Inflammatory bowel disease (IBD) management has evolved with the advent of Janus kinase inhibitors (JAKi), oral small molecules that modulate cytokine-driven inflammation via the Janus kinase-signal transducer and activator of transcription pathway. This narrative review synthesizes current evidence for JAKi in ulcerative colitis (UC) and Crohn’s disease (CD), detailing their efficacy, safety, positioning, and special contexts. Tofacitinib has demonstrated robust induction and maintenance efficacy in moderate-to-severe UC, including steroid-refractory and acute severe cases, while failing to meet endpoints in CD. Upadacitinib shows high rates of clinical, endoscopic, and durable remission in both UC and CD across pivotal trials, and emerging real-world data support its superiority in certain refractory settings. Filgotinib is effective in UC, with more limited but promising data in CD. Safety concerns span infectious complications (notably herpes zoster), cytopenias, dyslipidemia, thromboembolic risk, and potential impacts on pregnancy and lactation; long-term data remain largely extrapolated from rheumatologic cohorts. Combination regimens with other biologics have been explored but warrant caution due to additive immunosuppression. Data on pediatric IBD and extraintestinal manifestations are nascent. Limitations include sparse long-term safety data specific to IBD, unclear carcinogenesis implications, and reliance on indirect comparisons for positioning. Despite these gaps, JAKi - particularly tofacitinib and upadacitinib - offer effective alternatives in biologic-experienced and refractory IBD, with careful patient selection, screening, and monitoring essential to mitigate risks. Future prospective studies should clarify optimal sequencing, long-term safety, and gut-selective strategies.

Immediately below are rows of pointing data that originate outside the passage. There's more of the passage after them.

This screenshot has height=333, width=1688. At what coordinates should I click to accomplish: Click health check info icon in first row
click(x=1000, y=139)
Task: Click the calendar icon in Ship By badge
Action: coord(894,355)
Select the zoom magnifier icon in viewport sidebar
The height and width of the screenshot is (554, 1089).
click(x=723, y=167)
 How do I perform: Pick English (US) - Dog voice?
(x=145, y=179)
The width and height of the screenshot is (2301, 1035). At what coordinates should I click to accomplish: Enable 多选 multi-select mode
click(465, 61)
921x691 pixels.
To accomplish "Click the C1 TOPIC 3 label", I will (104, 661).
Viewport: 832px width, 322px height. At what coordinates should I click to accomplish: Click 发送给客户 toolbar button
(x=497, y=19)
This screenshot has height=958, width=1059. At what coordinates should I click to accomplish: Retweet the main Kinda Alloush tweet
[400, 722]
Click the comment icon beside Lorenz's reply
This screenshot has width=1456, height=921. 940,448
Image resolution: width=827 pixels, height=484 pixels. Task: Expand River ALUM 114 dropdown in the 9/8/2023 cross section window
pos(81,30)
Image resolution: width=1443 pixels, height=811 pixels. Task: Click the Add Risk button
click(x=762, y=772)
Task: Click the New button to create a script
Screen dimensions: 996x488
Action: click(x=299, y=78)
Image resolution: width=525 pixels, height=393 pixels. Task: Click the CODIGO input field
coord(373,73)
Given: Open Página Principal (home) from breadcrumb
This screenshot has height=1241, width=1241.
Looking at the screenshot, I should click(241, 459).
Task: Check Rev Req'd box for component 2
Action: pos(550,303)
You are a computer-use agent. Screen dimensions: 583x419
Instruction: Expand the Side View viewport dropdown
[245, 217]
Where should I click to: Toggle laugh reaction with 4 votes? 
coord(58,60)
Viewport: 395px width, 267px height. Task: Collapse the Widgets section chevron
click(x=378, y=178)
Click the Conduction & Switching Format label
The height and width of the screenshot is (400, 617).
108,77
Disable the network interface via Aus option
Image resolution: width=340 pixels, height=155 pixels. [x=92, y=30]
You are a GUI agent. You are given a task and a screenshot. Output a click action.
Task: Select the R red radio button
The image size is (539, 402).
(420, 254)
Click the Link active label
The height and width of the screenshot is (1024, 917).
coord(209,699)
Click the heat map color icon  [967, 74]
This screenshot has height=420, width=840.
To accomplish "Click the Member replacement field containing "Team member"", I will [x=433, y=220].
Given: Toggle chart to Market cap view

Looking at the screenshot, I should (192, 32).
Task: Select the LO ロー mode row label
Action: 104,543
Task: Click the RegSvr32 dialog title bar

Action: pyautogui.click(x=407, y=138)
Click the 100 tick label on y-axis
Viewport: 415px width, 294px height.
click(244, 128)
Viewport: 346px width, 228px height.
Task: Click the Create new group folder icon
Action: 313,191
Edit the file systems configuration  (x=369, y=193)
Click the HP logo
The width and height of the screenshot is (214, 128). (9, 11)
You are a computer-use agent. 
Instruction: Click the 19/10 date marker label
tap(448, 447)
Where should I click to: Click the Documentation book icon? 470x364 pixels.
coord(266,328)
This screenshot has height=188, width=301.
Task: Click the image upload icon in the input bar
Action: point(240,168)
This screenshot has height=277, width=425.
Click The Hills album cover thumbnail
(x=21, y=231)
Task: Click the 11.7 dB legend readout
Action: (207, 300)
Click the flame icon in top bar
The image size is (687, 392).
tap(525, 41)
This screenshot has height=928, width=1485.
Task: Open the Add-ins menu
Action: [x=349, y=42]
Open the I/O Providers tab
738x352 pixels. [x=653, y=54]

Keywords: Janus kinase inhibitors; Inflammatory bowel disease; Ulcerative colitis; Crohn’s disease

Core Tip: Janus kinase inhibitors are reserved for moderate-to-severe inflammatory bowel disease (IBD) after biologic failure or steroid dependence. Carefully selecting patients based on their cardiovascular, thromboembolic, and infection-related risks is of paramount importance. Tofacitinib is an excellent choice for patients with moderate to severe ulcerative colitis (UC) and acute severe UC. Upadacitinib is currently approved for both refractory UC and Crohn’s disease (CD); however, emerging data suggest its beneficial role in acute severe UC. Limited evidence exists for the combination of small molecules and other biologicals in patients with difficult-to-treat IBD and peri-anal CD. Close monitoring of side effects is advocated in such patients. More data is warranted on their role in extraintestinal manifestations, pediatric and pregnant patients with IBD.